ヘイトスピーチ対応 新たな一歩か

法務省人権擁護局の内部通達
日付: 2019年04月10日 00時00分

 来年に迫った東京オリンピック開催を前に、日本政府は対外イメージ改善の一環としてヘイトスピーチへの対策に乗り出した。2016年に出された「ヘイトスピーチ解消法」から3年、法務省はこのほどヘイトスピーチ対策として、各地の法務局人権擁護部に内部通達を行った。その通達に対して民団など関係者の反応はまちまちだ。

 日本政府は、国連人権規約委員会からのヘイトスピーチへの対処勧告を受けて、2014年からヘイトスピーチ対策に力を注いでいる。16年には「ヘイトスピーチ解消法」を施行した。
さらに法務省人権擁護局は先月8日と12日、各地方の法務局人権擁護部に内部通達を行った。それぞれ「インターネット上の差別的言動」と「選挙運動、政治活動などで行われる不当な差別的言動」への対応を指示したものだった。 
8日付の通達では「不当な差別的言動」の解釈や「具体的被害が生じている」ときの判断の在り方、「人権侵害性が認められないと判断した差別的言動の処理」などを示していた。12日付の通達は、選挙運動等での差別的言動によって人権侵害が発生した際の対応を指示したものだ。
今回の人権擁護局の措置は、いわばヘイトスピーチへの対応ガイドラインを策定したものとみられる。
今回、法務省が出した通達は実際にどれだけ効果があるのだろうか。これはあくまでも人権擁護局の内部文書であり、法律ではない。一方でインターネットと選挙運動というヘイトスピーチの本丸に対して、一つの指針を示したものといえる。半面、罰則規定が設けられたわけではないことから、ヘイトスピーチの抑制にはつながらないという見方も多い。
警察関係者は「選挙運動、政治活動上での差別的言動については、表現の自由という観点からみて取り締まりが難しい」と指摘する。
人権擁護局は「現在の関連法上では名誉棄損などの他の容疑が伴わない限り、処罰は難しい。
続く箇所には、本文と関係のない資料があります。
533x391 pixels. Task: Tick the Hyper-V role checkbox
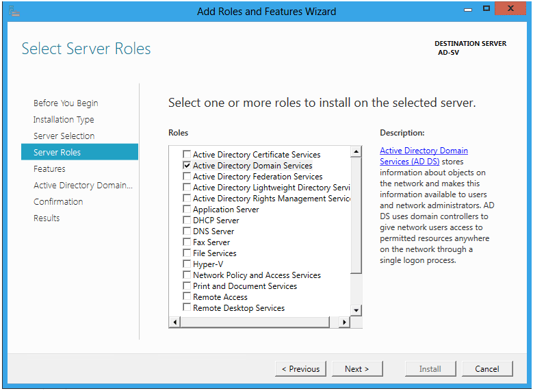tap(187, 264)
しかし、今回通達が出されたことで、現在も行っているインターネット関連のヘイトスピーチ抑制をより強化するための第一歩となりうる」と述べた。
民団の人権委員会関係者は「今回の通達は極めて意義深く画期的ものだ」と肯定的に評価した。
「法務省人権擁護局から通達が行われてまだ間もない。結果を判断するには早計だろう。法務省が法の精神に基づき、差別的言動を許せないものと宣言したことが重要だ」とする。「何事も外堀から埋めるものだ。法務省の姿勢を見ると、近い将来、より厳しい法律が定められるのではないか」と期待を述べた。
いずれにしろ、インターネット上のヘイトスピーチは野放し状態に近かった。選挙運動に名を借りたヘイトスピーチに対しても、取り締まりが難しかった。今後の動向が注目される。